With the advances in graphene nanoscience there has been tremendous interest in applying graphene for biological and biomedical studies, due to its attractive physical, chemical and biological properties. Significant research endeavors are ongoing to explore its potential applications for drug delivery, tissue engineering, biosensing, diagnostic imaging. Cholesterol is an organic molecule, an essential building block for cell membranes. However, the knowledge on the cell membrane and its cholesterol contents is limited due to the lack of methods to explore membrane cholesterol dynamics and its relationship with other biomolecules. Recent studies have shown that graphene can directly and selectively interact with cholesterol in cell membranes and subsequently modulate the cellular structure and function. In this project, the intermolecular interactions between cholesterol and graphene will be directly measured via dual-trap optical tweezers at the single-molecule level. Moreover, ultrafast graphene field effect transistors will be utilized to explore the dynamics and distribution of cholesterol in cell membranes and then engineer cellular structure and function. These fundamental studies will not only provide new insights into mechanical coupling between biomolecules and nanomaterials, but also promote future interdisciplinary approaches for deciphering molecular and cellular mechanisms governing cell membranes. . In addition, this research will be integrated with an educational plan to promote science and engineering to students of all ages and backgrounds. The PI will coordinate with Vanderbilt?s Center for Science Outreach to extend research impact to K-12 students, foster interdisciplinary education and training to undergraduate and graduate students, and encourage women and underrepresented students in engineering and physics.

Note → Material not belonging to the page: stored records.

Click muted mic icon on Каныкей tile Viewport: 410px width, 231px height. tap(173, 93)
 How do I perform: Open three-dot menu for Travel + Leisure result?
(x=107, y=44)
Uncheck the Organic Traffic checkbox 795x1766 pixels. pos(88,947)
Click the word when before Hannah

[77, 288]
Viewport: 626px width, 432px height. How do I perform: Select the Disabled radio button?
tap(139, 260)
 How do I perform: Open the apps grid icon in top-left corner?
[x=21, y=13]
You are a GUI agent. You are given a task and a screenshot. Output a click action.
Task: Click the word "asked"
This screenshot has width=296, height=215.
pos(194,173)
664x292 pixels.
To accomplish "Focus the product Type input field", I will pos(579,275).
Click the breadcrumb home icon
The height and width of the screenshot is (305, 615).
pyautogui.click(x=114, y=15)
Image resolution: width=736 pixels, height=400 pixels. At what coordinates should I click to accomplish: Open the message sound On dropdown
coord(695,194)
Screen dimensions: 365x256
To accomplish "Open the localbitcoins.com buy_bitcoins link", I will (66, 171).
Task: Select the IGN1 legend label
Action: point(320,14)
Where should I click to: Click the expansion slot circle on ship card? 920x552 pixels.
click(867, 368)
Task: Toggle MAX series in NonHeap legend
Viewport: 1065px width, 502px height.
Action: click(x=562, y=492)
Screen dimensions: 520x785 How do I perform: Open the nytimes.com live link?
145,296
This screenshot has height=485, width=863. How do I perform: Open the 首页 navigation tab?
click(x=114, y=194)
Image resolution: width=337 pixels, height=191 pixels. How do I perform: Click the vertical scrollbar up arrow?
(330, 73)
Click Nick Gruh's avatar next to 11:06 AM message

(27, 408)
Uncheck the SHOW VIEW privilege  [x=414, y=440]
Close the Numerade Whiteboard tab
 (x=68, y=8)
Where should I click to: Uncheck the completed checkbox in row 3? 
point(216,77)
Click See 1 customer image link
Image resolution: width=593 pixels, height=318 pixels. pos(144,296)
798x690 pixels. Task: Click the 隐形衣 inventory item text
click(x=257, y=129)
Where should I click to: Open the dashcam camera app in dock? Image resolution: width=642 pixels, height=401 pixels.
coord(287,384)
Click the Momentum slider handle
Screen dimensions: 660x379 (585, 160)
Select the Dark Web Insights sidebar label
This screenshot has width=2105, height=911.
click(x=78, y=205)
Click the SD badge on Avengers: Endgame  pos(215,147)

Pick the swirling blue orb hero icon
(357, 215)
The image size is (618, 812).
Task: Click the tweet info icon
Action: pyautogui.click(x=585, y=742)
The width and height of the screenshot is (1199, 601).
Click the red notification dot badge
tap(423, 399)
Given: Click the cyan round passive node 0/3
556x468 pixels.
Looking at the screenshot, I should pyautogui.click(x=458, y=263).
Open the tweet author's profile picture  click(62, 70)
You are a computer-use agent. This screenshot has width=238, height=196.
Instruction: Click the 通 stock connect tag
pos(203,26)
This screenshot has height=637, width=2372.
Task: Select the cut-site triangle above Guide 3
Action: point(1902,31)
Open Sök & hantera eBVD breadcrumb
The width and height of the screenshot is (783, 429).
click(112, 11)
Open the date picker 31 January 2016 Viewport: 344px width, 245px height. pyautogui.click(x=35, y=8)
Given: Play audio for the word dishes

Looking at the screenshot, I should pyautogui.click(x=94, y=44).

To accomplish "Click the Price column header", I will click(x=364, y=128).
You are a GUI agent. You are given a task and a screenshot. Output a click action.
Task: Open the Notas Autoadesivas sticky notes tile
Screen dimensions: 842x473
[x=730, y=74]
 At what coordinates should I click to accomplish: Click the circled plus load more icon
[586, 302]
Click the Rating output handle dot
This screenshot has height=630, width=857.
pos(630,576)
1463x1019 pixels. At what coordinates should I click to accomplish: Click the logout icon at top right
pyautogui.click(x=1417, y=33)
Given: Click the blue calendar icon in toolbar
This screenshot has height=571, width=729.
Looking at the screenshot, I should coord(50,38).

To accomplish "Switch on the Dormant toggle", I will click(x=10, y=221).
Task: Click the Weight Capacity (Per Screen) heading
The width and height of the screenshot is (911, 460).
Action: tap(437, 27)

Cholesterol is one of the most important lipid molecules involved in various interactions that shape the architecture and functionality of the cell membrane. However, the understanding of the cell membrane and its cholesterol contents is far from complete. Recent studies have suggested that graphene can be utilized to directly and precisely manipulate the local cholesterol concentration in cell membranes and thus control specific transmembrane signaling pathways and associated cell behavior. This project will develop a graphene-based strategy to manipulate cellular structure and function with high spatiotemporal resolution. The approach is to use dual-trap optical tweezers to bring a single cholesterol molecule close to a suspended graphene transistor to directly measure the binding force between them. Based on the fundamental knowledge of molecular interface between cholesterol and graphene, ultrafast graphene field effect transistors will be used to manipulate local cholesterol concentration in the cell membrane in a controlled way. Simultaneously, the cellular structure will be monitored via fluorescence microscopy. These fundamental studies will not only provide an in-depth understanding of the bonding mechanisms between graphene and cholesterol, but also shed light on the knowledge of cholesterol dynamics and distribution in cell membranes, opening up entirely new avenues for future cellular engineering.
This award reflects NSF's statutory mission and has been deemed worthy of support through evaluation using the Foundation's intellectual merit and broader impacts review criteria.